## Description of the task
Pull out of the data below the stretch of lines bounded by the one containing "The image size is (1420, 681)." and the one containing "The height and", both bounds included, unchanged.

BEGIN

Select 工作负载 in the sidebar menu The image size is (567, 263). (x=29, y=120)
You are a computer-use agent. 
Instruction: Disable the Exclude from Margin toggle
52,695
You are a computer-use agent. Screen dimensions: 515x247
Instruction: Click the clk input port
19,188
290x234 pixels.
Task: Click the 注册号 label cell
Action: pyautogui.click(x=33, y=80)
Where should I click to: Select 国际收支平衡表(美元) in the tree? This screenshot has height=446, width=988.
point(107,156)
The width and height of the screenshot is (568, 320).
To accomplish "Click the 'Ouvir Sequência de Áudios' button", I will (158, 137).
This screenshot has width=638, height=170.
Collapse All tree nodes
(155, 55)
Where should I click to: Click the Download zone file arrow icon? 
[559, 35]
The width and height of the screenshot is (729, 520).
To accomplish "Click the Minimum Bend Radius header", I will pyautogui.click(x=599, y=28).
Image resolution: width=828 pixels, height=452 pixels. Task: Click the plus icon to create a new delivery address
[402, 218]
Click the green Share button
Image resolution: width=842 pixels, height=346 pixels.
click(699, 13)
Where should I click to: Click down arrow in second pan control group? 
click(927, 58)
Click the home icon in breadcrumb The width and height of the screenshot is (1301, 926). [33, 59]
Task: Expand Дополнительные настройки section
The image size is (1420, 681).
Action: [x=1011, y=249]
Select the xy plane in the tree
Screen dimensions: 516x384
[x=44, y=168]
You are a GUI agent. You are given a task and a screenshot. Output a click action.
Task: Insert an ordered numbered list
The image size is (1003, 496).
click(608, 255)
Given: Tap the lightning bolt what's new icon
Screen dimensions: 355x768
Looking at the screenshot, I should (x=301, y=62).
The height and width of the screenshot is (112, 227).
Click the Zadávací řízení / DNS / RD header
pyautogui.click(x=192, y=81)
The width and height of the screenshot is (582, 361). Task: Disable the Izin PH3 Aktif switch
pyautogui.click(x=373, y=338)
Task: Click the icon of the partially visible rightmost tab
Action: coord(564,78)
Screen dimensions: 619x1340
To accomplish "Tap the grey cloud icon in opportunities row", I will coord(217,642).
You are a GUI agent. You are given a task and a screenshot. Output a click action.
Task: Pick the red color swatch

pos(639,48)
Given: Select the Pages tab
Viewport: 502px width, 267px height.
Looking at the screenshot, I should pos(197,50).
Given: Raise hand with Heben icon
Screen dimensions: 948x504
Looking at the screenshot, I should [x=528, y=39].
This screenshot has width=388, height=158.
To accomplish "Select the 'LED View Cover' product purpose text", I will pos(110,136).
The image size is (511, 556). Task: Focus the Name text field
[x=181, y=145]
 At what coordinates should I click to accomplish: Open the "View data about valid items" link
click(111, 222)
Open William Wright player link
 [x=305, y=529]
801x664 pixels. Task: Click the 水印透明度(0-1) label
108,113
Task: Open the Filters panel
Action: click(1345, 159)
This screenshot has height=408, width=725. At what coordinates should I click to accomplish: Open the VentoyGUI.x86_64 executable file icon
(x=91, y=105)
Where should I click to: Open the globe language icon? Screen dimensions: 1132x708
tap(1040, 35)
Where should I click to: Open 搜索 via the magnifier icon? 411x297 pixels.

END

## Solution
The image size is (1420, 681).
Action: [x=1011, y=249]
Select the xy plane in the tree
Screen dimensions: 516x384
[x=44, y=168]
You are a GUI agent. You are given a task and a screenshot. Output a click action.
Task: Insert an ordered numbered list
The image size is (1003, 496).
click(608, 255)
Given: Tap the lightning bolt what's new icon
Screen dimensions: 355x768
Looking at the screenshot, I should (x=301, y=62).
The height and width of the screenshot is (112, 227).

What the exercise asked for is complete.